About this task:
In the listing below, please print the line that contains "The image size is (1559, 784)." and every line that follows it, exactly.

Provided material:
──────────────────────────────

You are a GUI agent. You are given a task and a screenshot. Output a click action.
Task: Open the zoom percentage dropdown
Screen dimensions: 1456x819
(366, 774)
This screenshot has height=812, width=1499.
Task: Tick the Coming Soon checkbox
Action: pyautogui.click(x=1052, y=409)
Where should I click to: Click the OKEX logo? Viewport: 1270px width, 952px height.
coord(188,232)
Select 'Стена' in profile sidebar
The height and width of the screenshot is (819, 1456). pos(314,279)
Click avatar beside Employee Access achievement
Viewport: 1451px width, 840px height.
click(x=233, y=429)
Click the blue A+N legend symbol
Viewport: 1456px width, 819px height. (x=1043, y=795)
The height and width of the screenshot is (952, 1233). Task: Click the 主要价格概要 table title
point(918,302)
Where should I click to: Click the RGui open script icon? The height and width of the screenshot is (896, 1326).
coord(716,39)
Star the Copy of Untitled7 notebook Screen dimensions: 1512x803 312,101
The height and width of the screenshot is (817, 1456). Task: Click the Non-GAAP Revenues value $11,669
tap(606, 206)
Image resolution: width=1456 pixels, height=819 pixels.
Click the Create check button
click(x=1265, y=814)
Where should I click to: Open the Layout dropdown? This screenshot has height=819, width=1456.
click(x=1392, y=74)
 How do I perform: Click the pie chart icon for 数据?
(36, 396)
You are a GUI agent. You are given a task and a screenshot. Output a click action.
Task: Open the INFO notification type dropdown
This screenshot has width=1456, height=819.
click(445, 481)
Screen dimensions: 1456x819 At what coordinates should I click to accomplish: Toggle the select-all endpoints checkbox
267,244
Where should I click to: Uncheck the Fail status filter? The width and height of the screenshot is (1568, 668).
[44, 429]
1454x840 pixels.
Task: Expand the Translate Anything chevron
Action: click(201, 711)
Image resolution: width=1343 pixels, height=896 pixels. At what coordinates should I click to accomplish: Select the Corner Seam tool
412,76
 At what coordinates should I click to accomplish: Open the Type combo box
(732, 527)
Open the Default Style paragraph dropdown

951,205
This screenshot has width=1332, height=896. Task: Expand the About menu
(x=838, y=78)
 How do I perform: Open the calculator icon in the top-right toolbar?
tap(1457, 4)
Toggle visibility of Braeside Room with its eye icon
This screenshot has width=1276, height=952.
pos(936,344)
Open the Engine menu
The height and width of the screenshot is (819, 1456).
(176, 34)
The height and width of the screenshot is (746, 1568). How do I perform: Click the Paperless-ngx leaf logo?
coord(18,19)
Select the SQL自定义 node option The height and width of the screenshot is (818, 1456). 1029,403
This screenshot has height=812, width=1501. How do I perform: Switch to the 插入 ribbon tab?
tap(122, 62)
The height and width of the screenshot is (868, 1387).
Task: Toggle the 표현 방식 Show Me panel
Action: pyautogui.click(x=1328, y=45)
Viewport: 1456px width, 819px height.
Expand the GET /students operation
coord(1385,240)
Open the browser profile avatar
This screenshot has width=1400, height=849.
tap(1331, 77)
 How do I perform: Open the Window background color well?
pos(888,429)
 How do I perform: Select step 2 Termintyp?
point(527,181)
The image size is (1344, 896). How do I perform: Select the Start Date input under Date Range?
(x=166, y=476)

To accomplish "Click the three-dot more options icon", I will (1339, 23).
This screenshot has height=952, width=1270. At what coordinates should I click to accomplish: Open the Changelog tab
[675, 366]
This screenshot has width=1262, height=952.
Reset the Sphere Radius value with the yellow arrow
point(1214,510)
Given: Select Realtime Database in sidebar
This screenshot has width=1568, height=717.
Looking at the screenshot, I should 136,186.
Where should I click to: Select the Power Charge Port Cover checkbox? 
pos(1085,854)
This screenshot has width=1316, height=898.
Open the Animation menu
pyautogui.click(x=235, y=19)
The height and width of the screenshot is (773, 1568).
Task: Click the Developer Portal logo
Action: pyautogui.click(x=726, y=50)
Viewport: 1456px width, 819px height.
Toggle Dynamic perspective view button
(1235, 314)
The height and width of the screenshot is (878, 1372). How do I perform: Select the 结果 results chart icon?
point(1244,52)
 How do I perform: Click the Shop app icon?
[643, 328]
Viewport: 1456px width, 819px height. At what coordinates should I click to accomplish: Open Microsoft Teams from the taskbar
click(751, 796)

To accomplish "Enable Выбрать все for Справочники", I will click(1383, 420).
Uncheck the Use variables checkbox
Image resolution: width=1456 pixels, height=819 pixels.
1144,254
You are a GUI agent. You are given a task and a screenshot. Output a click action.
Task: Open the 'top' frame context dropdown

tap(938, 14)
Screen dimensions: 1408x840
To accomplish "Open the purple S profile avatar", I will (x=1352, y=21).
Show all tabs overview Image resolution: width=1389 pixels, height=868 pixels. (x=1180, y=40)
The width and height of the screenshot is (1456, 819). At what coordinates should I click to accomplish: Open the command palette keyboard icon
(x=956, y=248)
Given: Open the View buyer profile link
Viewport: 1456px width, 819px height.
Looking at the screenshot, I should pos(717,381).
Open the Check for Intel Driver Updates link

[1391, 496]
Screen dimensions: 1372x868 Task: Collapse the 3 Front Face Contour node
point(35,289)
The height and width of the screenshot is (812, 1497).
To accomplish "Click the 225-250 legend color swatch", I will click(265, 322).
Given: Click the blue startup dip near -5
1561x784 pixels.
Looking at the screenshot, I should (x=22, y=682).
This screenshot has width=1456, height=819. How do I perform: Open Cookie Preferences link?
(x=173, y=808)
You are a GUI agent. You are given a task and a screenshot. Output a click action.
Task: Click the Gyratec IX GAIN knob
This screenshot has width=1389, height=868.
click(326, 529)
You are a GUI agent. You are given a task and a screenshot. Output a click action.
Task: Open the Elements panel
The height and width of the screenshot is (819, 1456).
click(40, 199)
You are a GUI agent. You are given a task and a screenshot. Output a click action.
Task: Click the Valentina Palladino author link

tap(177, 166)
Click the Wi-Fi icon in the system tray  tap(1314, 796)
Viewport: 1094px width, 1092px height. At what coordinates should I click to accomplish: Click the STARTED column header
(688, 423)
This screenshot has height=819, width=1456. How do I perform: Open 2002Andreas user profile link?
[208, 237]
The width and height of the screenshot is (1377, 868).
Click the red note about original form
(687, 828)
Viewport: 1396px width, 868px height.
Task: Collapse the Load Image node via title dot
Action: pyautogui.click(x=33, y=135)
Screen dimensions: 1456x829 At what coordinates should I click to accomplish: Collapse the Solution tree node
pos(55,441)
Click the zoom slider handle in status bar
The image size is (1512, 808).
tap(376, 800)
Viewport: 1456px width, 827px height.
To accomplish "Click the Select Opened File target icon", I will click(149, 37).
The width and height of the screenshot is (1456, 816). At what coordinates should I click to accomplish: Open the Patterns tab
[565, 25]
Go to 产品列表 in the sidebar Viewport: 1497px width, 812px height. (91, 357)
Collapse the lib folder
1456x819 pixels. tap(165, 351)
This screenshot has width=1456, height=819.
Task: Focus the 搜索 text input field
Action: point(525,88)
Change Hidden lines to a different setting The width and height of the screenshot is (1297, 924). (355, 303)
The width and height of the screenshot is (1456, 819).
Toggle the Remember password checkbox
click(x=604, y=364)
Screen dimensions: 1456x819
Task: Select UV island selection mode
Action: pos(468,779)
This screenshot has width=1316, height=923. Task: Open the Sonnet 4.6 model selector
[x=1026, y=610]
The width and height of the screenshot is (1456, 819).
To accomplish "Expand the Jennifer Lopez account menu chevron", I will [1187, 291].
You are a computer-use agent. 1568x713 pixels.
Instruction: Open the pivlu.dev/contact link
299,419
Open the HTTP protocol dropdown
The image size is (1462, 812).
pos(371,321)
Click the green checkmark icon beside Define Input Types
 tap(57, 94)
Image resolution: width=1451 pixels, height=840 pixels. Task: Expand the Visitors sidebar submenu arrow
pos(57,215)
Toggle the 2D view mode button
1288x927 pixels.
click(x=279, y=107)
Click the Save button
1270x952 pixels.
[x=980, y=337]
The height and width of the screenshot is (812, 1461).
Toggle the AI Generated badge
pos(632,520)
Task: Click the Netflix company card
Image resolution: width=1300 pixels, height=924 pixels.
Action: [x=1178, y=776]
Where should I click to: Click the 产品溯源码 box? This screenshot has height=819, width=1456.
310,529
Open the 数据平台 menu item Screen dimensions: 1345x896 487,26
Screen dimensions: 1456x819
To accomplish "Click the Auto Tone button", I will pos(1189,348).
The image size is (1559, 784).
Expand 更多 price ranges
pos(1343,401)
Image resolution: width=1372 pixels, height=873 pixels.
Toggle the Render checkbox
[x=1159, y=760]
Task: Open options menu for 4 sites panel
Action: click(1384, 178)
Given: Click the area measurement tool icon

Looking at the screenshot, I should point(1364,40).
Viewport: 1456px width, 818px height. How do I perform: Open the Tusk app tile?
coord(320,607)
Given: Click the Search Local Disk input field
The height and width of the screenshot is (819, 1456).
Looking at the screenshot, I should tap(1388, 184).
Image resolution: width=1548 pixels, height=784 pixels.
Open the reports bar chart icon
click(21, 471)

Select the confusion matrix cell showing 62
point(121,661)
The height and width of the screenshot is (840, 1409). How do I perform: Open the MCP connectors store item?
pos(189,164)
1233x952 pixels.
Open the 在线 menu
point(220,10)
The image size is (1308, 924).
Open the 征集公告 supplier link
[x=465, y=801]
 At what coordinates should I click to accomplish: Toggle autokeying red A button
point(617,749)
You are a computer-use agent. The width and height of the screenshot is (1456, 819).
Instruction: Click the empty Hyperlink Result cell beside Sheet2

──────────────────────────────

Solution:
The image size is (1559, 784).
Expand 更多 price ranges
pos(1343,401)
Image resolution: width=1372 pixels, height=873 pixels.
Toggle the Render checkbox
[x=1159, y=760]
Task: Open options menu for 4 sites panel
Action: click(1384, 178)
Given: Click the area measurement tool icon

Looking at the screenshot, I should point(1364,40).
Viewport: 1456px width, 818px height. How do I perform: Open the Tusk app tile?
coord(320,607)
Given: Click the Search Local Disk input field
The height and width of the screenshot is (819, 1456).
Looking at the screenshot, I should tap(1388, 184).
Image resolution: width=1548 pixels, height=784 pixels.
Open the reports bar chart icon
click(21, 471)

Select the confusion matrix cell showing 62
point(121,661)
The height and width of the screenshot is (840, 1409). How do I perform: Open the MCP connectors store item?
pos(189,164)
1233x952 pixels.
Open the 在线 menu
point(220,10)
The image size is (1308, 924).
Open the 征集公告 supplier link
[x=465, y=801]
 At what coordinates should I click to accomplish: Toggle autokeying red A button
point(617,749)
You are a computer-use agent. The width and height of the screenshot is (1456, 819).
Instruction: Click the empty Hyperlink Result cell beside Sheet2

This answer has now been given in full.